The material was clinging to her breasts like a second skin and her nipples had pebbled—from the cold, she assured herself—and were pressing against the wet silk in a way guaranteed to instill dangerous thoughts in just about any man.
“On second thought, I think I will change my clothes.”
“Good idea.” His unenthusiastic tone said otherwise. Although he truly didn’t want to be responsible for her catching pneumonia, Gavin found himself more than a little reluctant to surrender the view. When his gaze returned to her face and he viewed her poisonous glare, he knew she’d been reading his thoughts.
Since he was not accustomed to apologizing for being either human or male, he gave her wet shoulder a fraternal pat.
“Your overnight bag is still on the porch. I’ll go get it.”
He was back in a moment.
She’d managed, during that brief interlude, to regain a bit of composure. And caution. “If you don’t mind, Mr. Thomas, I’d like to see some identification.”

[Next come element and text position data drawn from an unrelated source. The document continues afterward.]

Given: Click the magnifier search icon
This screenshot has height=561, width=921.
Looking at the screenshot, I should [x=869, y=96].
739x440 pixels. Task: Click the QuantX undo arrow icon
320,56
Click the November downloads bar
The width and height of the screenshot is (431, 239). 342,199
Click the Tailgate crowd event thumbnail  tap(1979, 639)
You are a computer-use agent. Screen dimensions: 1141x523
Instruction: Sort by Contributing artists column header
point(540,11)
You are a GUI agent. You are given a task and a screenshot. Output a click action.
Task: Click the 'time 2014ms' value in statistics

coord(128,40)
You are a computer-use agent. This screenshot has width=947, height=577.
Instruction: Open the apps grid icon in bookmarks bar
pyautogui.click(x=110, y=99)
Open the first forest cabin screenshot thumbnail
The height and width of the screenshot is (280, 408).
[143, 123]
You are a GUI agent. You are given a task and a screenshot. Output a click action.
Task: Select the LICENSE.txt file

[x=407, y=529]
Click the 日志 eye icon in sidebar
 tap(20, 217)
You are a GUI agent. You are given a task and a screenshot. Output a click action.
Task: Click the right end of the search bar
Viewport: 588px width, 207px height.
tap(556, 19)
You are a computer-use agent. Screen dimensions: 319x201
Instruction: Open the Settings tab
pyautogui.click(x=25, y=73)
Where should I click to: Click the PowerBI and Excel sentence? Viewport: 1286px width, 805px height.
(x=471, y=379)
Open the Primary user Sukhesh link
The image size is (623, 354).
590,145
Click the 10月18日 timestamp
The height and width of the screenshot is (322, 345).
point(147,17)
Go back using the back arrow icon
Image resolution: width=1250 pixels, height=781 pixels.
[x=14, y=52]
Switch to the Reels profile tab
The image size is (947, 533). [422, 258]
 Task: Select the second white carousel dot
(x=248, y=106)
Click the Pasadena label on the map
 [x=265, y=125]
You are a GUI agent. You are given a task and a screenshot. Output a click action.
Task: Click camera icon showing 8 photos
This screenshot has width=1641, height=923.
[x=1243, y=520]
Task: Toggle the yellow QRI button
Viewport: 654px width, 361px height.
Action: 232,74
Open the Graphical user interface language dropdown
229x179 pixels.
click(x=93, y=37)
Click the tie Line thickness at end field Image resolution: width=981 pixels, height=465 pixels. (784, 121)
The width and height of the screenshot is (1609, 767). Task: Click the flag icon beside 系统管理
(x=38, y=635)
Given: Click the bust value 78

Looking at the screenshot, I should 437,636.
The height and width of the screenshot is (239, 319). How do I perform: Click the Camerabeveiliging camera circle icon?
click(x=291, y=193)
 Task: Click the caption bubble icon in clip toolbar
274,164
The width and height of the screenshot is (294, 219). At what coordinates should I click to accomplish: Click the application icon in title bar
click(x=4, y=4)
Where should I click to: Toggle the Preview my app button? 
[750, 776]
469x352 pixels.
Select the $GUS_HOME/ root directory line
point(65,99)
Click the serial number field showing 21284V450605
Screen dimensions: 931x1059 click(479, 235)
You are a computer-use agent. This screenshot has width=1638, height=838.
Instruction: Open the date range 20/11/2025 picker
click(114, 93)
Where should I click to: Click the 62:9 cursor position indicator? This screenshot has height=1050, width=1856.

“I was wondering when you were going to think of that.” He reached into his back pocket, pulled out his billfold and handed it over. “You’ll find an Arizona driver’s license, American Express card, a couple of Visas and a Mogollon County library card. That should convince you I’m who I say I am.”
She glanced through the plastic-encased cards and lingered momentarily over one, thinking that it was unfair for any mere mortal to look so sexy in a driver’s license photo. His dark hair, swept back from his forehead, was disgustingly thick, his hooded eyes were so darkly brown as to be almost black and his jaw could have been chiseled from granite. She decided that the cleft in that square chin was definitely overkill.
“You seem to be who you say you are,” she agreed. “But that still doesn’t mean I can trust you.”
“Your grandmother entrusted her house to me,” he said pointedly. “And there’s a letter waiting for you on the upstairs dresser that will undoubtedly vouch for me, as well.”
“She left a letter? For me?”
“It’s got your name on the envelope.”
“Why didn’t you send it to me?”
“Because I had my own letter instructing me to leave it for you to read when you arrived. Besides,” he pointed out, “it’s a good thing I didn’t forward it, since all my other letters appear to have gotten lost.”
Once again his tone told her that he knew she’d been lying. She would have been uncomfortable about that had her mind not latched on to another thought.
“Don’t you think that’s strange? Her death was so sudden, but she’d already written letters to both of us to be read after her death?”
“I did in the beginning. But then I decided she was just one of those people who likes to plan ahead. I’ve heard of people leaving instructions with their lawyers. Or letters in safe-deposit boxes.”
“I suppose that makes sense,” Tara allowed. “Since you were included, you must have been close to her.”
He shrugged. “She was lonely.” His tone was edged with a hint of censure she tried to ignore. “She didn’t have any family in Whiskey River, and I was a stranger here, as well. So, I guess you could say we kind of adopted each other.”
“Did she happen to mention to you what she did for a living?” Tara’s voice held an unmistakable challenge.
“You’re not talking about her mail-order herbal business.”
She folded her arms across her chest and met his gaze with a long, level look of her own. “No, I’m not.”